Under the Northern Sky – Neemis (My Sister) Jackie

Northern Lights, Polar Bears, and Food... RAW:Churchill
Northern Lights, Polar Bears, and Food...

By Xavier Kataquapit

ATTAWAPISKAT – I don’t get the chance to visit with my family often these days. We are all living busy lives and far apart.  We talk on the phone but it is not the same as being able to sit with them and chat. The strange thing is, no matter how much time has slipped between us, whenever I get together with them in person, I feel like we were never really apart from one another. I speak to them in our familiar Cree language which we grew up with as children. When I hear the words, phrases and funny things we say to one another, I am reminded of our parents, the world we grew up in and the people that surrounded us.

I had a short visit with my eldest sister Jackie and her husband Clarence Shisheesh this past week. It was her birthday recently so it was good to spend time with her. I enjoy being around Clarence as he is more like a brother I grew up with in my large family. They married in 1987 when I was eleven and they always remind of me of how bad they felt that I had to suffer through chicken pox during the wedding ceremonies that summer.

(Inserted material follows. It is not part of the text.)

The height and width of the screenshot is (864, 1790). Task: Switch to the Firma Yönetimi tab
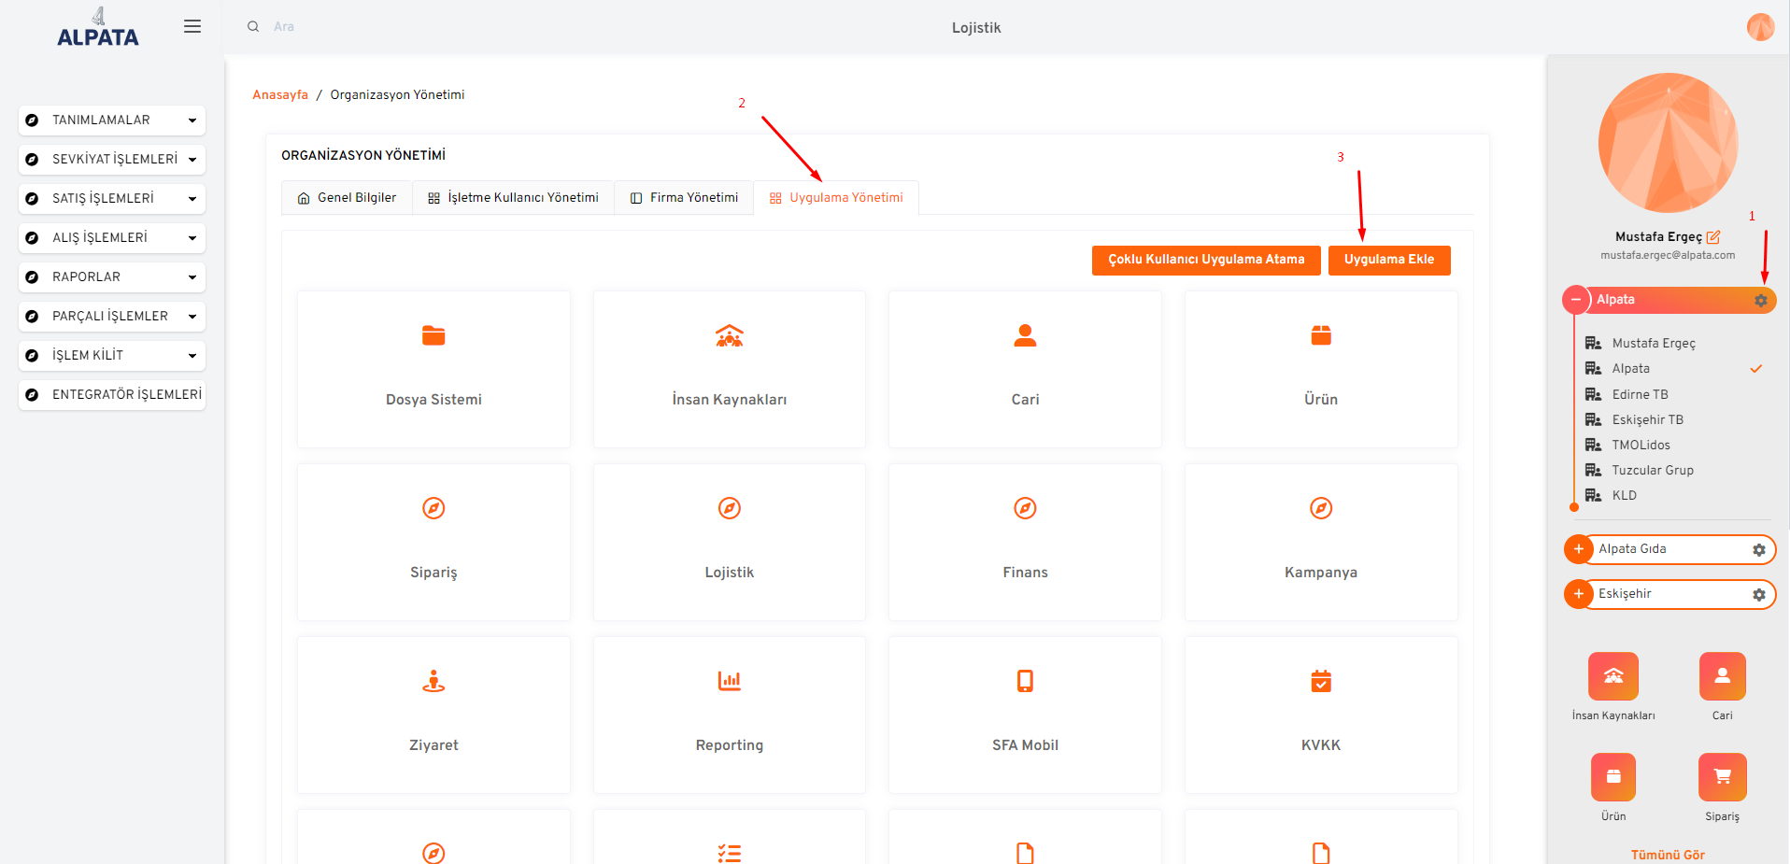tap(684, 198)
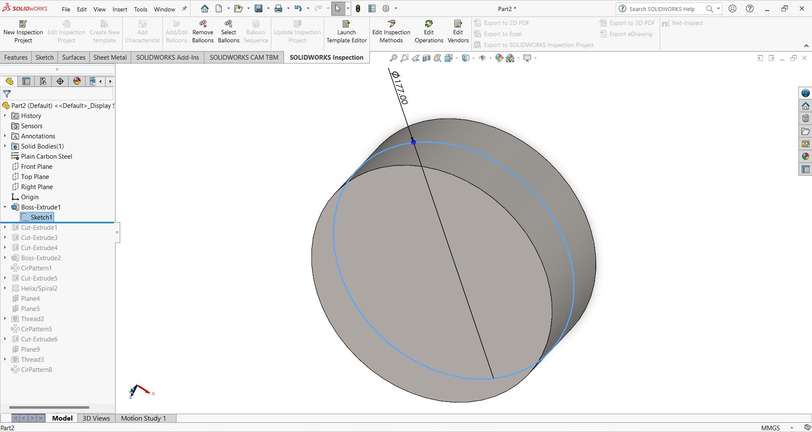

Jackie is more like an aunt or a mother to me than my sister. She was a big part of my life as a boy. She looked after me and my younger brothers Joseph and Paul, as she was several years older than us. As a teenager, she was tasked with taking care of we youngsters. I can remember spending weekend afternoons with my younger brothers playing in the living room, while Jackie tuned into a Saturday afternoon music program that featured the latest music videos. She would dance around to the latest eighties pop tunes to entertain us as she did her housework for mom, who was working as a cook at the hospital. Dad was out on the land or working with my older brothers Lawrence, Mario, Anthony and Philip. Jackie was always exciting, fun, energetic and ready to have a laugh.
I can’t quite believe she is now a grandmother with ten grandchildren. She is a dedicated caregiver who still has plenty of fun with her group of babies.

She and my sister Janie were part of a new generation of people in our community that had a firm grasp of our old traditional Cree culture and an eagerness to be part of a new modern world. They were capable of working in modern jobs in office settings or health care due to their education and good English language skills as well as Cree. At the same time they were ready and willing to work at home to help our mom Susan with traditional activities like preparing wild food, gathering resources or making traditional crafts.

Jackie and Janie had the benefit of being the last generation that mixed with a special group of Elders in Attawapiskat while also participating in the modern society. They got to learn from the older traditional Elders back then who had spent more time on the land than in the community.  When I look back on it now, there was a relatively short period in our community when our old traditional Elders were mixed with a new generation of young people who were becoming part of a new world. My sisters Jackie and Janie were part of a fortunate group of people in our community who lived and conversed with those Elders during the fading years of their lives. When my sisters were teenagers, I can remember them having plenty of fun and laughter with those old people. By the time I became a teenager myself, those traditional Elders were becoming weaker and it didn’t take much time before many of them were gone.

Whenever I speak to my sisters now, I feel as if my Cree language is lacking even though I understand most of everything they say. They have a greater vocabulary and knowledge of the language than I do. I can hear the language of our distant Elders in the way they speak and I enjoy laughing at the twists and turns they make with the words and phrases.

In many ways Jackie is the product of the teachings and training provided by the Elders of their time. I can hear it in her words, see it in her kindness and laugh at it in her humour. I feel happy for her growing family as she is passing on that same knowledge to her children and grandchildren.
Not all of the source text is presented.